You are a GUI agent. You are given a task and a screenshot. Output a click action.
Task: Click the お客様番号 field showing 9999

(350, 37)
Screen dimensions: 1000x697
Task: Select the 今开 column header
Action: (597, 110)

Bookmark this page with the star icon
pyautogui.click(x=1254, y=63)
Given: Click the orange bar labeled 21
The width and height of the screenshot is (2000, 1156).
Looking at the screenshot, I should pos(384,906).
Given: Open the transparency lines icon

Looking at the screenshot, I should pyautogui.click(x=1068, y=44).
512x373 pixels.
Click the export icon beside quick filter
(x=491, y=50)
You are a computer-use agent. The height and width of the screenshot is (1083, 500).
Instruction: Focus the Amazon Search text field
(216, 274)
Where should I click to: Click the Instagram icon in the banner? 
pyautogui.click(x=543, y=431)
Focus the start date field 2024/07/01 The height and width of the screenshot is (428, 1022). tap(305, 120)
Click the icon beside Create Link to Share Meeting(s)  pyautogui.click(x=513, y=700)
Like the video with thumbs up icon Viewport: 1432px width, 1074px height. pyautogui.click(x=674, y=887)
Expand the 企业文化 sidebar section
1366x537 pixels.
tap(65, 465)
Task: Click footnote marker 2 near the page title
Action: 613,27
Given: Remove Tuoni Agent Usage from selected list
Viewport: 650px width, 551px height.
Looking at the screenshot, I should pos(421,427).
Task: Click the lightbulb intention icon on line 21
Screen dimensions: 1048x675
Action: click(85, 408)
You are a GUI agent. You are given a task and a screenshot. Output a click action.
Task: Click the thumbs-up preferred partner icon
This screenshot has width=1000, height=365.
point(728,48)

★ ★ ★ ★ ★

- **Stated goal**: Express the material from the line with "Task: Click the lightbulb" through the end of the material as a two-column CSV with the headers instruction and action. Give one row for each instruction, with its wording under instruction and its answer under action, each field in quotation marks and any line breaks turned into spaces.

- **Response to the exercise**:
instruction,action
"Task: Click the lightbulb intention icon on line 21 Screen dimensions: 1048x675","Action: click(85, 408)"
"You are a GUI agent. You are given a task and a screenshot. Output a click action. Task: Click the thumbs-up preferred partner icon This screenshot has width=1000, height=365.","point(728,48)"